#### Problem description
Only these lines are needed: the first line of the entries below through the line with "Task: Open the Windows Start menu", each returned exactly.

#### Entries shown
──────────────────────────────

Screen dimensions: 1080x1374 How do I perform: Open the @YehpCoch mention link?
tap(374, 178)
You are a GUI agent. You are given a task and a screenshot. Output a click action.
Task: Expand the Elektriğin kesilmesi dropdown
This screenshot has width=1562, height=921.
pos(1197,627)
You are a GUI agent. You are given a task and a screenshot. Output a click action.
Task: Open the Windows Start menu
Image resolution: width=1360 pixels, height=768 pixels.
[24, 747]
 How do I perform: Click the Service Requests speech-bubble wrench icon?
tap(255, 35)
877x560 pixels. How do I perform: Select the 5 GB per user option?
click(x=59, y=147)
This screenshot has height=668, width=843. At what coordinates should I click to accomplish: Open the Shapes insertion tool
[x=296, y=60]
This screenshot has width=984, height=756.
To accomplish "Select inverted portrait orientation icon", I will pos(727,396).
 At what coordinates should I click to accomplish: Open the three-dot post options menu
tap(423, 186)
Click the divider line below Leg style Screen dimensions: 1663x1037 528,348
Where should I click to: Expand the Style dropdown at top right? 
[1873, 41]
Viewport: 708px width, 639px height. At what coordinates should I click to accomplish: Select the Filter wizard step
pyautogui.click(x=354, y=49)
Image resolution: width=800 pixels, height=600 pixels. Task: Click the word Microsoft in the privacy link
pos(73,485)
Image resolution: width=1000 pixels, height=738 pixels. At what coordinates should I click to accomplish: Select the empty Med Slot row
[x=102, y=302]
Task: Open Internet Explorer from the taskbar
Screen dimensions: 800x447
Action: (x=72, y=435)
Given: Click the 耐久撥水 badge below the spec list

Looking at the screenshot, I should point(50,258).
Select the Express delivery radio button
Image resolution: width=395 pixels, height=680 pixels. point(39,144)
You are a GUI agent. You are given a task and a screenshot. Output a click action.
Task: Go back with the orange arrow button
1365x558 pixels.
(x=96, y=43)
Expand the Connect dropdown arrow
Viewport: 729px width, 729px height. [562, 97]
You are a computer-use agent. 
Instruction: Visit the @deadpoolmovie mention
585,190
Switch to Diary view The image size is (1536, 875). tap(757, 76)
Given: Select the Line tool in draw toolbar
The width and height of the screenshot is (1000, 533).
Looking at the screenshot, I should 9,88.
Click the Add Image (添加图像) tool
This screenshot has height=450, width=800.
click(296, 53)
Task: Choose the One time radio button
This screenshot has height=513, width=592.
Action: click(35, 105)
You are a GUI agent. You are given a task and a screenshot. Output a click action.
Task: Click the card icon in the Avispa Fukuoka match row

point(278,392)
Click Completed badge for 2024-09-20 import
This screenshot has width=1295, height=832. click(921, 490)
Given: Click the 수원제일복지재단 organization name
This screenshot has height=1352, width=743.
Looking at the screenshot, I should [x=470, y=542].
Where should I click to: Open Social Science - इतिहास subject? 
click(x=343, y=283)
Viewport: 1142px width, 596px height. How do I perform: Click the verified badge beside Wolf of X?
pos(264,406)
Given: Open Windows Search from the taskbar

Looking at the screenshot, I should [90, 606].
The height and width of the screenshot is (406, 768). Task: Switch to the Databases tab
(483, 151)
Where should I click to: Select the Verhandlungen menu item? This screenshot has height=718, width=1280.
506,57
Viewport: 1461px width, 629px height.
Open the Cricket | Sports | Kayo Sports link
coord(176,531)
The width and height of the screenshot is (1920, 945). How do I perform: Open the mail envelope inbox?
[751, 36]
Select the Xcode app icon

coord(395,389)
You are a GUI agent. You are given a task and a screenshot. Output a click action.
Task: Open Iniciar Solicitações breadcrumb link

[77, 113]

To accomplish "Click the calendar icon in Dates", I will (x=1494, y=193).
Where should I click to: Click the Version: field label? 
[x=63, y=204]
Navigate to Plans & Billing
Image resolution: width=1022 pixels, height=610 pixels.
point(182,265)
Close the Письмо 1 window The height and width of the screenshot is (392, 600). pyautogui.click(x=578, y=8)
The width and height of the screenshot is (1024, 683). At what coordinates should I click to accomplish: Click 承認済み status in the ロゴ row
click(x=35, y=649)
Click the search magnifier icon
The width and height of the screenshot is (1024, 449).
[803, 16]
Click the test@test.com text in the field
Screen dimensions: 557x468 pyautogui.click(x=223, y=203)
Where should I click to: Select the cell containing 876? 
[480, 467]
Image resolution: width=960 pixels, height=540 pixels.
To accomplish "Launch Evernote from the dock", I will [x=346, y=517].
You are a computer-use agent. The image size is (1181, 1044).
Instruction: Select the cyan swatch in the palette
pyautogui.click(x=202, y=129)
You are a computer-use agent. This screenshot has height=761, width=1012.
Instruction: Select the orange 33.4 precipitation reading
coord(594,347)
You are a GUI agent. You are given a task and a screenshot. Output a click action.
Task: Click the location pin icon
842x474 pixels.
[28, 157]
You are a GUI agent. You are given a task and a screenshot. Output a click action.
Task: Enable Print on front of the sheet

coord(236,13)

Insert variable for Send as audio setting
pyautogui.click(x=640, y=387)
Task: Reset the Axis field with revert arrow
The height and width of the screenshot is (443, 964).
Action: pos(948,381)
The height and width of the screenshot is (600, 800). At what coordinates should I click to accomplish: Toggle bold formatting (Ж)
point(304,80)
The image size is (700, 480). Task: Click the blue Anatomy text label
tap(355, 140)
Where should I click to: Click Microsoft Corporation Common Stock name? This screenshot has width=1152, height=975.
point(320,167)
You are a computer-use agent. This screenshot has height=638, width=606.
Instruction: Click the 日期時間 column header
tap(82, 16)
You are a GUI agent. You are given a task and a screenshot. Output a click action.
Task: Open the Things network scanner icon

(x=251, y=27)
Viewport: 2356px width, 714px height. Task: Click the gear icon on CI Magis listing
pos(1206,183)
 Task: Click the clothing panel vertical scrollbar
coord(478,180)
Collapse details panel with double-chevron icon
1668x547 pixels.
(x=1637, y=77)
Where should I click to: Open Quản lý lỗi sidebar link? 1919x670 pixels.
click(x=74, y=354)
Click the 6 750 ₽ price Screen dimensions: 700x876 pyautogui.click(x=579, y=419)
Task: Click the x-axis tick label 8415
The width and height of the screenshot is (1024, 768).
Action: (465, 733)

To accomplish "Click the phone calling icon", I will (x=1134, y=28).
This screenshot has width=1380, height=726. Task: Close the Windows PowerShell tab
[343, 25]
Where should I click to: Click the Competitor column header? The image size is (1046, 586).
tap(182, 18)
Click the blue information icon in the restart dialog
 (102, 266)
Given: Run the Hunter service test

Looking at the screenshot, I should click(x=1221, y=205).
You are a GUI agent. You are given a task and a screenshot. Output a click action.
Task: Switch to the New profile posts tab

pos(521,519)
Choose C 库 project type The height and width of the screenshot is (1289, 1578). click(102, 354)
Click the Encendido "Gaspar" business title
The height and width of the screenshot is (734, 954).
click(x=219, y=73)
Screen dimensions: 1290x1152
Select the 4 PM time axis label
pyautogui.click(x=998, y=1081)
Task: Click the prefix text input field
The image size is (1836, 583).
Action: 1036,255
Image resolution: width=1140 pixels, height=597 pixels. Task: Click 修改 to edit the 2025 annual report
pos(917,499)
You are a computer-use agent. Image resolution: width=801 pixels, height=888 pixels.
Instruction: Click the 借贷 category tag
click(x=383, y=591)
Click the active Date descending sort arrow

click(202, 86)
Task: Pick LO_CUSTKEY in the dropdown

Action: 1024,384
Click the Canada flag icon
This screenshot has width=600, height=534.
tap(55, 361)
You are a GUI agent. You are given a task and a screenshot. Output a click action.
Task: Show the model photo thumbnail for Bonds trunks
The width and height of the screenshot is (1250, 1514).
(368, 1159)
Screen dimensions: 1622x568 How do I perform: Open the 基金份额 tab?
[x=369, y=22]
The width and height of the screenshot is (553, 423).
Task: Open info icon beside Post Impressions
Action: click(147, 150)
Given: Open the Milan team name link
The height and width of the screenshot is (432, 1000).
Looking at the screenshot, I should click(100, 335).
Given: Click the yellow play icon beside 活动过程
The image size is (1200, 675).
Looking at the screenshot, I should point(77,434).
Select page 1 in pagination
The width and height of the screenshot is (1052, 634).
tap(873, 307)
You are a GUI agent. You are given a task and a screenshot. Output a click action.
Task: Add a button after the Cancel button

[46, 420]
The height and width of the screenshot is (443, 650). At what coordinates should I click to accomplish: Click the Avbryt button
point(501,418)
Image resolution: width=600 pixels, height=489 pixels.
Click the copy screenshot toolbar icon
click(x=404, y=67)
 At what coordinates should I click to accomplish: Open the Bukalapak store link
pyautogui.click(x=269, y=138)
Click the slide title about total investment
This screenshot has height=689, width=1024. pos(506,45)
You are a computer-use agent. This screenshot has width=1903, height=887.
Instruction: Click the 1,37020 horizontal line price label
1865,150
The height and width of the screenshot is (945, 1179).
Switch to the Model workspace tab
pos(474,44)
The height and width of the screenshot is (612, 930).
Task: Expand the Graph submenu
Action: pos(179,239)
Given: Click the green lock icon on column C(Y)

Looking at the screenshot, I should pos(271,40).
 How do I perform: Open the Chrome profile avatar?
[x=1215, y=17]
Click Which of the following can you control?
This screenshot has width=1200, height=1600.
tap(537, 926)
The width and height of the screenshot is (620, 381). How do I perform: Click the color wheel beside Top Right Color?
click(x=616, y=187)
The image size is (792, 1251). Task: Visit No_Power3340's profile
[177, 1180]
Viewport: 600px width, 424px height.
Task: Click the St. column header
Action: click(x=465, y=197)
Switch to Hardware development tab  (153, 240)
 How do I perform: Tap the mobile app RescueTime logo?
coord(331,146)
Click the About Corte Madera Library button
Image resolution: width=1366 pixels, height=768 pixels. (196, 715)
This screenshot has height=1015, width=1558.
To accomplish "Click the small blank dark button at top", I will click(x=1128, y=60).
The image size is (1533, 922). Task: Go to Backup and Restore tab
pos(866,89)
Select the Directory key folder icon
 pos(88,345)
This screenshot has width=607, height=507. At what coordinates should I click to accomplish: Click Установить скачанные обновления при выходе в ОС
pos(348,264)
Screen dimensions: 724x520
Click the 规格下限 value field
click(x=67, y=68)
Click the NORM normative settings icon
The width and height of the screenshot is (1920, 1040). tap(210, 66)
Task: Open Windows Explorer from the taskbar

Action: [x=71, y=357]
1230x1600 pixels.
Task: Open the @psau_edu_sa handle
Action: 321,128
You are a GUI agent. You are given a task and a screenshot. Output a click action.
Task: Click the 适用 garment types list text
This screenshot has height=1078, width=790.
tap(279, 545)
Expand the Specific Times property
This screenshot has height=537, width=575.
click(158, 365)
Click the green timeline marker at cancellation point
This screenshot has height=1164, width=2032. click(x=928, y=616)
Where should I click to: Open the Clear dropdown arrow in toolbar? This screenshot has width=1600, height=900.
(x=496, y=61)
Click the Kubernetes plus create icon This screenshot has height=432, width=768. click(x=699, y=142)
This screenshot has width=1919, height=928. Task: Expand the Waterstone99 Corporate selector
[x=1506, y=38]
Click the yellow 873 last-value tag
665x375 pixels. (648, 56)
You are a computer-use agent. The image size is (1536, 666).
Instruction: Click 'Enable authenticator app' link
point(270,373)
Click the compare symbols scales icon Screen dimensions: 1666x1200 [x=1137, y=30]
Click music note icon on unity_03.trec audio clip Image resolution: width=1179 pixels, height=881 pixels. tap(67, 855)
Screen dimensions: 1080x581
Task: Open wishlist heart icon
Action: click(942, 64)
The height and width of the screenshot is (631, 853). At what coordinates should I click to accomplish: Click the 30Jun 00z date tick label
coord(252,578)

──────────────────────────────

#### Answer for the task
Screen dimensions: 1080x1374 How do I perform: Open the @YehpCoch mention link?
tap(374, 178)
You are a GUI agent. You are given a task and a screenshot. Output a click action.
Task: Expand the Elektriğin kesilmesi dropdown
This screenshot has width=1562, height=921.
pos(1197,627)
You are a GUI agent. You are given a task and a screenshot. Output a click action.
Task: Open the Windows Start menu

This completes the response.